What you are asked to do => Update the rows below by replacing every occurrence of "callout" with "marker", leaving all other text unchanged.

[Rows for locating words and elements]

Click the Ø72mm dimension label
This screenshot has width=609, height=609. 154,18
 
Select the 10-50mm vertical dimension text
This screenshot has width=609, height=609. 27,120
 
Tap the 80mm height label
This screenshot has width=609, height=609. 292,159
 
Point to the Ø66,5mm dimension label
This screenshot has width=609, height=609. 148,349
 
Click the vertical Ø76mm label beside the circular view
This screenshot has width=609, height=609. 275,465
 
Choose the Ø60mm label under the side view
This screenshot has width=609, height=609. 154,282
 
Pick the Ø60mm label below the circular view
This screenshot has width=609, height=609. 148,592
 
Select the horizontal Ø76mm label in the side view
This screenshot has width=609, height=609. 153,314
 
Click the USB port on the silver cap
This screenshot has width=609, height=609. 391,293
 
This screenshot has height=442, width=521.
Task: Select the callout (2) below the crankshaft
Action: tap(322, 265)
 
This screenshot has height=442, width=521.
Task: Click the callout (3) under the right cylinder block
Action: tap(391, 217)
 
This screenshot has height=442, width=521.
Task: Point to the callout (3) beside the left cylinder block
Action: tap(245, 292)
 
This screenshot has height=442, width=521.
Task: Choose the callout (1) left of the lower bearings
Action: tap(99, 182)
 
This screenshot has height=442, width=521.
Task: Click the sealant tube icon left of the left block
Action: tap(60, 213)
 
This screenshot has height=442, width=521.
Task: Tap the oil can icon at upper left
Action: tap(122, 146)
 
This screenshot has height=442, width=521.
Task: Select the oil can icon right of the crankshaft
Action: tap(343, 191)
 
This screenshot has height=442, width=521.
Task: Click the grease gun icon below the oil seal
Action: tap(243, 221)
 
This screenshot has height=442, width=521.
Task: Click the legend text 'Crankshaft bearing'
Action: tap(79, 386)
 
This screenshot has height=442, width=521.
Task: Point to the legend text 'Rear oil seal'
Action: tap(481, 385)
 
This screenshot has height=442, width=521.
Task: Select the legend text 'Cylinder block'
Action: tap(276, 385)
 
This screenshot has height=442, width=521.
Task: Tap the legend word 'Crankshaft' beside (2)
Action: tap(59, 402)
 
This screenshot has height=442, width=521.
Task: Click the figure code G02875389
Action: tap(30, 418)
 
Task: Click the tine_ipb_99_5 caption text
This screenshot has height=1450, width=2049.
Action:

Reply =>
Click the Ø72mm dimension label
This screenshot has width=609, height=609. 154,18
 
Select the 10-50mm vertical dimension text
This screenshot has width=609, height=609. 27,120
 
Tap the 80mm height label
This screenshot has width=609, height=609. 292,159
 
Point to the Ø66,5mm dimension label
This screenshot has width=609, height=609. 148,349
 
Click the vertical Ø76mm label beside the circular view
This screenshot has width=609, height=609. 275,465
 
Choose the Ø60mm label under the side view
This screenshot has width=609, height=609. 154,282
 
Pick the Ø60mm label below the circular view
This screenshot has width=609, height=609. 148,592
 
Select the horizontal Ø76mm label in the side view
This screenshot has width=609, height=609. 153,314
 
Click the USB port on the silver cap
This screenshot has width=609, height=609. 391,293
 
This screenshot has height=442, width=521.
Task: Select the marker (2) below the crankshaft
Action: tap(322, 265)
 
This screenshot has height=442, width=521.
Task: Click the marker (3) under the right cylinder block
Action: tap(391, 217)
 
This screenshot has height=442, width=521.
Task: Point to the marker (3) beside the left cylinder block
Action: tap(245, 292)
 
This screenshot has height=442, width=521.
Task: Choose the marker (1) left of the lower bearings
Action: tap(99, 182)
 
This screenshot has height=442, width=521.
Task: Click the sealant tube icon left of the left block
Action: tap(60, 213)
 
This screenshot has height=442, width=521.
Task: Tap the oil can icon at upper left
Action: tap(122, 146)
 
This screenshot has height=442, width=521.
Task: Select the oil can icon right of the crankshaft
Action: tap(343, 191)
 
This screenshot has height=442, width=521.
Task: Click the grease gun icon below the oil seal
Action: tap(243, 221)
 
This screenshot has height=442, width=521.
Task: Click the legend text 'Crankshaft bearing'
Action: tap(79, 386)
 
This screenshot has height=442, width=521.
Task: Point to the legend text 'Rear oil seal'
Action: tap(481, 385)
 
This screenshot has height=442, width=521.
Task: Select the legend text 'Cylinder block'
Action: tap(276, 385)
 
This screenshot has height=442, width=521.
Task: Tap the legend word 'Crankshaft' beside (2)
Action: tap(59, 402)
 
This screenshot has height=442, width=521.
Task: Click the figure code G02875389
Action: tap(30, 418)
 
Task: Click the tine_ipb_99_5 caption text
This screenshot has height=1450, width=2049.
Action:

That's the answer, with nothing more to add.